The figure portrays what I want to call a post-post-modern epiphany. Before 1880, I imagine that he was a modern man who believed that art and politics could be rationalized with the methods that were proving so successful in science and industry. Then he suddenly found himself at the gates of Hell [2]. As a materialist, he thought that no behavior is inherently moral or immoral and that Heaven and Hell were fictions made up by organized religions to control weak-minded people.

Our modern man was so surprised to find himself at the gates of Hell that he immediately sat down to think about it. He thought about it very hard for a long time. His convictions wavered a little after about 40 years because a great but futile war had left about 8 million civilians dead. However, it was possible that the rationalization of politics hadn't taken hold yet, and modern art still seemed promising. After another 25 years, supposedly modern states had indulged in an even greater war that killed about 35 million civilians including 5 million of an ethnic minority who were simply exterminated, over 300,000 civilians and prisoners executed after the taking of a single city, and 250,000 people in two cities blasted by devices developed in a technical program of heroic proportions.

Seven years later, another heroic technical program had demonstrated a second type of device that could easily be thousands of times more destructive than the first one. Modern states had started to acquire the ability to end civilization in about 15 minutes of fury. Modern art in the US also reached its logical conclusion by embracing formalism, which is a theory that says a work of art should not refer to anything. After another 7 years, this period ended abruptly when Andy Warhol demonstrated, with his Brillo-box sculptures, that one could no longer distinguish works of art from ordinary objects [3].

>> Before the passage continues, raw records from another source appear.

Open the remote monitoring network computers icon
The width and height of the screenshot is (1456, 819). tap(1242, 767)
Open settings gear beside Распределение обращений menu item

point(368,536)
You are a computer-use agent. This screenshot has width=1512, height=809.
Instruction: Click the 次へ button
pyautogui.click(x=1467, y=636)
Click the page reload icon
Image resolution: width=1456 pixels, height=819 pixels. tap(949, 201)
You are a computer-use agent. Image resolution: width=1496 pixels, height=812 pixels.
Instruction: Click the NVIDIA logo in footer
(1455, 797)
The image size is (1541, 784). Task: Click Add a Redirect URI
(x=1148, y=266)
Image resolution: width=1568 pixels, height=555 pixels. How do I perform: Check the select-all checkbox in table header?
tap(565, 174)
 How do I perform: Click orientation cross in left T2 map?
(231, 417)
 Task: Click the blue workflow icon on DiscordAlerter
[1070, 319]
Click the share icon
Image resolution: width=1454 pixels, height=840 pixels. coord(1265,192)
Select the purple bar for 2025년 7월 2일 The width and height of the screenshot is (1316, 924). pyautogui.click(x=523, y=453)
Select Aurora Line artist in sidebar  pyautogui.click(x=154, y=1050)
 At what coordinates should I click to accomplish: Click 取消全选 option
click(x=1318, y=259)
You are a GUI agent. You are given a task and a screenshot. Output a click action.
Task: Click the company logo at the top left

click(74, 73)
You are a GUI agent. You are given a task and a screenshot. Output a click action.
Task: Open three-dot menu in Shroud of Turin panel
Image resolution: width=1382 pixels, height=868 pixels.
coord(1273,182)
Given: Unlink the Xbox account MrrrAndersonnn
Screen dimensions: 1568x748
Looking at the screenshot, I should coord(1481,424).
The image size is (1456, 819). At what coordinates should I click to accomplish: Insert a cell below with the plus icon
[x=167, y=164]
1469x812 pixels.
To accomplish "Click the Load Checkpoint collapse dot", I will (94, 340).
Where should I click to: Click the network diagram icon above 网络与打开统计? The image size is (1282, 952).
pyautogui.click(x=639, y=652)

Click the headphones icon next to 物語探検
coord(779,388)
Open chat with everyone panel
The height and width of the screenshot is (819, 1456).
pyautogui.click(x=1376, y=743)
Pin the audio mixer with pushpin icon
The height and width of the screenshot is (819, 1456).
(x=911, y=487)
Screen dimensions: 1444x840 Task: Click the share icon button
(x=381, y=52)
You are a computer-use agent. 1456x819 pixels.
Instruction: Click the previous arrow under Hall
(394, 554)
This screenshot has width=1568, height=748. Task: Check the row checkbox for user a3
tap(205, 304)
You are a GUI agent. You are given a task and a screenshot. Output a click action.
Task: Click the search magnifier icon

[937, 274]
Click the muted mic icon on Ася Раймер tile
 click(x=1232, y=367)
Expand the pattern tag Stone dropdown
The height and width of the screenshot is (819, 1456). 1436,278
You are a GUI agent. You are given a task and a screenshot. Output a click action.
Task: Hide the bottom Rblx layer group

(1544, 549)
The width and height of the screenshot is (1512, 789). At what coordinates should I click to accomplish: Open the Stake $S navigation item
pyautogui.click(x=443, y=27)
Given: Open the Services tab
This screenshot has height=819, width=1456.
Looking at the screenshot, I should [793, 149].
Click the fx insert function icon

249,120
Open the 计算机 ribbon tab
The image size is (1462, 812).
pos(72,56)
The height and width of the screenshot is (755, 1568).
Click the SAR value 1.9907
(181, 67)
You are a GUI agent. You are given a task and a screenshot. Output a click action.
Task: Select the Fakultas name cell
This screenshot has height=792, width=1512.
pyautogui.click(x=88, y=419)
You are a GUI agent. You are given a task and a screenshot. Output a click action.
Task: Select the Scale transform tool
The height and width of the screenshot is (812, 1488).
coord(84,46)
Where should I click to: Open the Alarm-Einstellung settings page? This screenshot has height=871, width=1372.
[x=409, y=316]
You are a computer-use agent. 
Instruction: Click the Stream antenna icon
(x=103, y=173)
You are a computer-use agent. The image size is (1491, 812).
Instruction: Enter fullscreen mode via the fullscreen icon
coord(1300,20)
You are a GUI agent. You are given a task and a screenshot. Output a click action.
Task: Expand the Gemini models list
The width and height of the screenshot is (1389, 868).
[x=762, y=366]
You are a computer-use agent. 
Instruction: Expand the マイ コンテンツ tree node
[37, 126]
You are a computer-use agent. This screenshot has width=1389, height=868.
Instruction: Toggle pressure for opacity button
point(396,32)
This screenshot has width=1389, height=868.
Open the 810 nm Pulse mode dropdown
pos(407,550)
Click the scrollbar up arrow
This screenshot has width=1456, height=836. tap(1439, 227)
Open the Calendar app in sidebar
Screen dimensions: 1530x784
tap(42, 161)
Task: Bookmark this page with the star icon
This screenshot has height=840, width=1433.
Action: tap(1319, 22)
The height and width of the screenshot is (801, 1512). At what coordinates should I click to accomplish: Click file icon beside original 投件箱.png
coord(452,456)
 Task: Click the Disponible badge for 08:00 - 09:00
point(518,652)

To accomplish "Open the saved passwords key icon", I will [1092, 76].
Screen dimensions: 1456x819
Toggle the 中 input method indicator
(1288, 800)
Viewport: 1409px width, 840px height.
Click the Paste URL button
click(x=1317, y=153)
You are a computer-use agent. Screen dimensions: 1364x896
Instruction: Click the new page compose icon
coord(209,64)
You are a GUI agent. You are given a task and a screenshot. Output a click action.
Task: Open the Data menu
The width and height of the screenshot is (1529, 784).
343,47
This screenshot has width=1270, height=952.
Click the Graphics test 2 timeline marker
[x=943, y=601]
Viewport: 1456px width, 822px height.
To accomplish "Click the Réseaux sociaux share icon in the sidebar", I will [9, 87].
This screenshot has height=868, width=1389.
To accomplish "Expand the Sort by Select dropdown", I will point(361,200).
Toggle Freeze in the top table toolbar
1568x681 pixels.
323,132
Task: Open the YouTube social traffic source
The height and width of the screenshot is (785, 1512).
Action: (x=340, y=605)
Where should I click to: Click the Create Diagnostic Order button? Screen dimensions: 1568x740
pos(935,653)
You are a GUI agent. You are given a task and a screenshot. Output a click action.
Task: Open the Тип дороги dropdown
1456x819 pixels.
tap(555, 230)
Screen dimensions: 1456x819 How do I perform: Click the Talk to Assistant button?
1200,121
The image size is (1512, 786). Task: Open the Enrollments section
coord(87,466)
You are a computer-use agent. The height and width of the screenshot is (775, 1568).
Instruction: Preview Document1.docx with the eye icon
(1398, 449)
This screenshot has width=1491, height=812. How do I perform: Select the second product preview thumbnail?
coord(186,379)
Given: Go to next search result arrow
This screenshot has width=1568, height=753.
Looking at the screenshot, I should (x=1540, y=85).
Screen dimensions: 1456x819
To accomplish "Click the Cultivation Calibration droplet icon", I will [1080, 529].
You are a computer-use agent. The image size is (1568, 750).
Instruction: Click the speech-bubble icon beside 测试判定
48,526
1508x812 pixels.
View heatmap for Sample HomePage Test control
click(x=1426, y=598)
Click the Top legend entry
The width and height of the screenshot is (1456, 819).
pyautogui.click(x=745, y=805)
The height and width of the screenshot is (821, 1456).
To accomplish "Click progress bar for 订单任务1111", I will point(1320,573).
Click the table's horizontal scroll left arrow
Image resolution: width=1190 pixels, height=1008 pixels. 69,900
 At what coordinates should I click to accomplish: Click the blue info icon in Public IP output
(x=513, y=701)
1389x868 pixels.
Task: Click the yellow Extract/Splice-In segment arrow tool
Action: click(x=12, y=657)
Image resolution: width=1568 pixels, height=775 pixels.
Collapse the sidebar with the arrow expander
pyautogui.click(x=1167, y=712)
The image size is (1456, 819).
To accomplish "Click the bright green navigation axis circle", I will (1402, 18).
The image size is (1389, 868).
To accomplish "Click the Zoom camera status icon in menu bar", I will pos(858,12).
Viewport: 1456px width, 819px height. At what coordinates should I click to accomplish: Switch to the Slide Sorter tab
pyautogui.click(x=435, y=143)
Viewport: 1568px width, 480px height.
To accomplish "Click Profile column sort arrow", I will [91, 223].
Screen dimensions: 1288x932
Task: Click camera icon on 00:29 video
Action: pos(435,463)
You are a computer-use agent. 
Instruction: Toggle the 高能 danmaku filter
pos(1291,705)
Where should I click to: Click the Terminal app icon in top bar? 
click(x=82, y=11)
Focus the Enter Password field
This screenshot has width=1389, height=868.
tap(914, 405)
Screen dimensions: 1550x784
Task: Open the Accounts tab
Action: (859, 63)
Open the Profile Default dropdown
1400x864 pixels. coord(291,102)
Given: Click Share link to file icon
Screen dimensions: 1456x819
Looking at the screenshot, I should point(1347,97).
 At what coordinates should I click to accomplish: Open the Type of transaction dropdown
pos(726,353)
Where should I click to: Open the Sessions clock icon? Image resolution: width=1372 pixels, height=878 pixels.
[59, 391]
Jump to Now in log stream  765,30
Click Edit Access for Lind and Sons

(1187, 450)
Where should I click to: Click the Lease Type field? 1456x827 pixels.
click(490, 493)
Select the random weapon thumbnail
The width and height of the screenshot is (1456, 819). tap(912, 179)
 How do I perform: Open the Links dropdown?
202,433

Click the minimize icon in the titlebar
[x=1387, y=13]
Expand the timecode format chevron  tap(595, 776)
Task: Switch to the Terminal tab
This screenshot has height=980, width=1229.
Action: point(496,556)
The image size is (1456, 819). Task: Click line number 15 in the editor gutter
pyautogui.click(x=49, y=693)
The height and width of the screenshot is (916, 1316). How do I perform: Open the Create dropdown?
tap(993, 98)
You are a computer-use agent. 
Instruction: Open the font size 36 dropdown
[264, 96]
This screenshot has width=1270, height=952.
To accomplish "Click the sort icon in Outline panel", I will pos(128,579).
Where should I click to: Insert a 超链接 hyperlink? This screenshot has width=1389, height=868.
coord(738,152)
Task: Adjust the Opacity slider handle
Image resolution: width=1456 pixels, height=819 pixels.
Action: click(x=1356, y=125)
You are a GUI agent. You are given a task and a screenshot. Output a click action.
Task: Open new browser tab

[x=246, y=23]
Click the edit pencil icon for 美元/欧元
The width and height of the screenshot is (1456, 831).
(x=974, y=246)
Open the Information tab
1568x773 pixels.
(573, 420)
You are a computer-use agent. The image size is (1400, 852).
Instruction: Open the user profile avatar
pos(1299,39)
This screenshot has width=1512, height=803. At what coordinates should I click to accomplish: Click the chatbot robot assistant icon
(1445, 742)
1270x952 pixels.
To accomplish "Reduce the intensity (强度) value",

The Thinker still believed that pre-modern values had been based on superstition, but he felt compelled to give up the idea that politics and art were going to be successfully rationalized any time soon. Therefore, he decided to view all cultures and life styles as equally valid. This opened up a wide range of art that hadn't been taken seriously until then. It also unleashed a sexual revolution. Unfortunately, it did not end the targeting of civilians in wars. A couple of generations later, a serious flaw has become apparent in multiculturalism, too. A new sexually-transmitted disease emerged that has already taken the lives of over 21 million people. Thirty-five million more are living with it, and the human cost seems destined to surpass that of World War II.

After seeing 120 years of unsuccessful social experiments motivated by modern and post-modern theories, the Thinker finally realized that pre-modern values weren't irrelevant just because the arguments that were used to support them no longer make sense. While it may be true that no action is inherently moral or immoral, and even though a cultural precedent can be given for almost any kind of behavior, what really matters is what one knows about the possible consequences. We commit a fault when the life of another human being might be shortened as a direct result of our actions.

References

1. Confrontational Clay: The Artist As Social Critic, Curator: Judith Schwartz, Ph.D., Department of Art and Art Professions, New York University, New York (see http://www.maaa.org/exhi_usa/exhibitions/clay.html)

2. The Gates of Hell, Antoinette Le Normand-Romain (see http://www.musee-rodin.fr/senf1-e.htm).

3. See Chapter 2, Theory and Art Criticism, of the book Criticizing Art, by Terry Barrett, Mayfield Publishing Company, Mountain View, CA (1994).